The allowance for loan losses represents management's estimate of probable losses in our loans held-for-investment portfolio as of the date of the Consolidated Financial Statements. The allowance provides for probable losses that have been identified with specific customer relationships, individually evaluated and for probable losses believed to be inherent in the loan portfolio but that have not been specifically identified, collectively evaluated.
    
As part of our ongoing risk assessment process which remains focused on the impact of the current economic environment and the related borrower repayment behavior on our credit performance, management has been working with an industry expert to improve credit risk modeling process and continue to back test and validate the results of quantitative and qualitative modeling of the risk in its loans held-for-investment portfolio. This is consistent with the expectations of our primary regulator and with the continuing evolution of the performance dynamics within the mortgage industry. As a result of an analysis completed during the first quarter 2012, we determined it was appropriate to make refinements to the allowance for loan loss methodology and related model. The first quarter 2012 refinements included improved risk segmentation and quantitative analysis, and enhancements to and alignment of the qualitative risk factors.
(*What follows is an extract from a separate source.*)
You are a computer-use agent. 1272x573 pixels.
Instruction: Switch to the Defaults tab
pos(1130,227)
We maintain an allowance for loan losses at a level that management determines is appropriate to absorb estimated losses in our loan portfolio. The impact of the refinements adopted during the first quarter 2012 resulted in an increase to the level of allowance for loan losses management deemed appropriate to absorb losses, which totaled $59.0 million in the consumer portfolio and $11.0 million in the commercial portfolio.

The following key refinements were made:

First, we utilized refined segmentation and more formal qualitative factors during the first quarter 2012, which resulted in an increase in the adjusted historical factors used to calculate the ASC 450-20 allowance related to the consumer portfolio. Historically, we segmented the population of consumer loans held-for-investment by product type and by delinquency status for purposes of estimating an adequate allowance for loan losses. Management performed a thorough analysis of the largest product type, residential first mortgage loans, to assess the relative reliability of its risk segmentation in connection with the ability to detect losses inherent in the portfolio, and determined that there was a higher correlation of loan losses to LTV ratios than to delinquency status. As a result, management refined its process to use LTV segmentation, rather than product and delinquency segmentation, as the more appropriate consumer residential loan characteristic in determining the related allowance for loan losses.
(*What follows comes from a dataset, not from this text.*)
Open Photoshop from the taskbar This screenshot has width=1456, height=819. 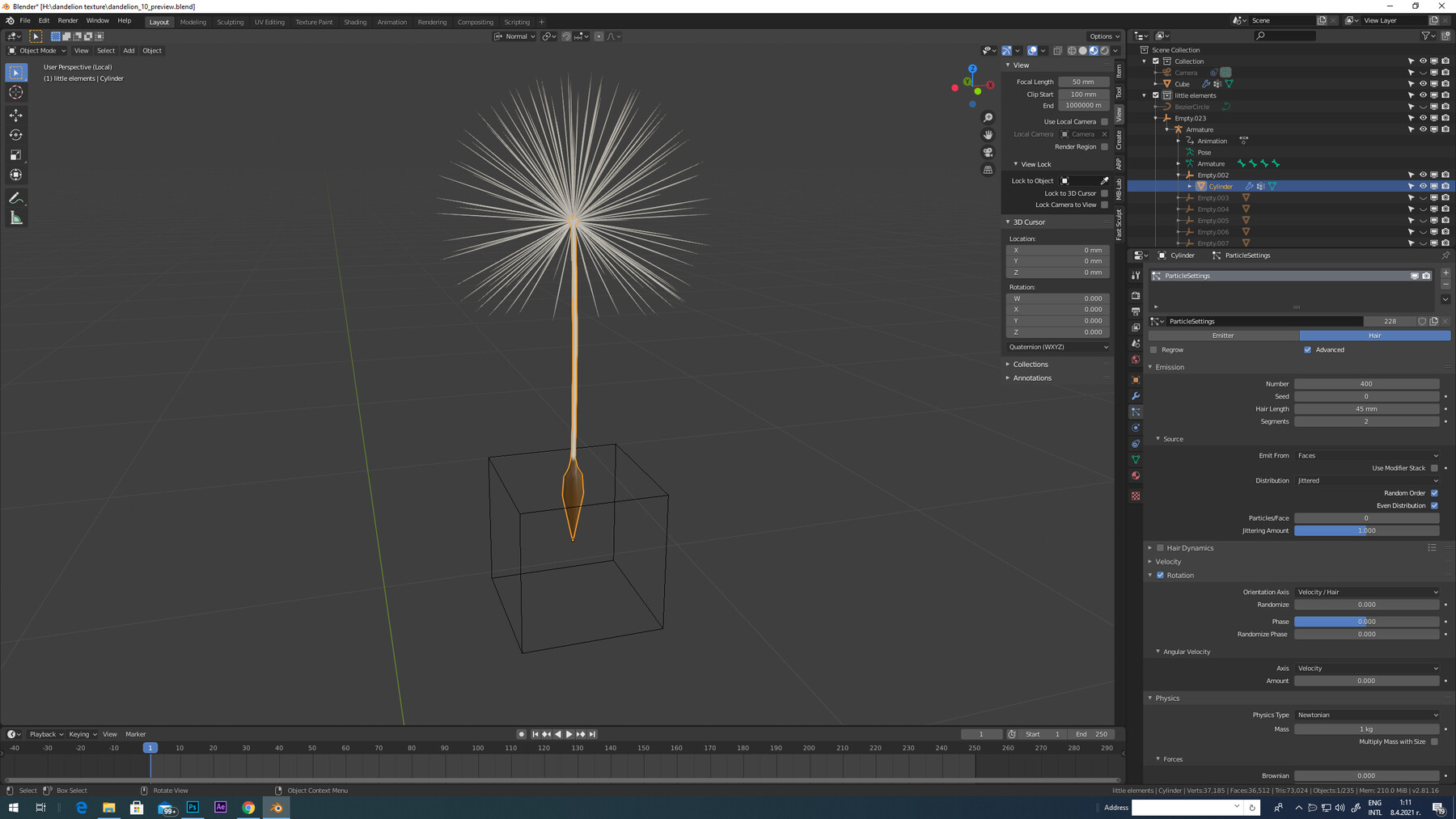click(x=193, y=807)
Additionally, we created a more formal process and framework surrounding the qualitative factors and better aligned the factors with regulatory guidance and the changes in the mortgage environment. Management formally implemented a qualitative factor matrix related to each loan class in the consumer portfolio in the first quarter 2012, which includes the following factors: changes in lending policies and procedures, changes in economic and business conditions, changes in the nature and volume of the portfolio, changes in lending management, changes in credit quality statistics, changes in the quality of the loan review system, changes in the value of underlying collateral for collateral-dependent loans, changes in concentrations of credit, and other external factor changes. These factors are used to reflect changes in the collectability of the portfolio not captured by the historical loss rates. As such, the qualitative factors supplement actual loss experience and allow us to better estimate the loss within the loan portfolios based upon market and other indicators. Qualitative factors are analyzed to determine a quantitative impact of each factor which adjusts the historical loss rate. Adjusted historical loss rates are then used in the calculation of the allowance for loan losses. The adjusted historical loss rates in 2012 were higher than those used in the calculation of the consumer allowance for loan losses in prior years, thereby resulting in an increase to the 2012 level of allowance for loan losses.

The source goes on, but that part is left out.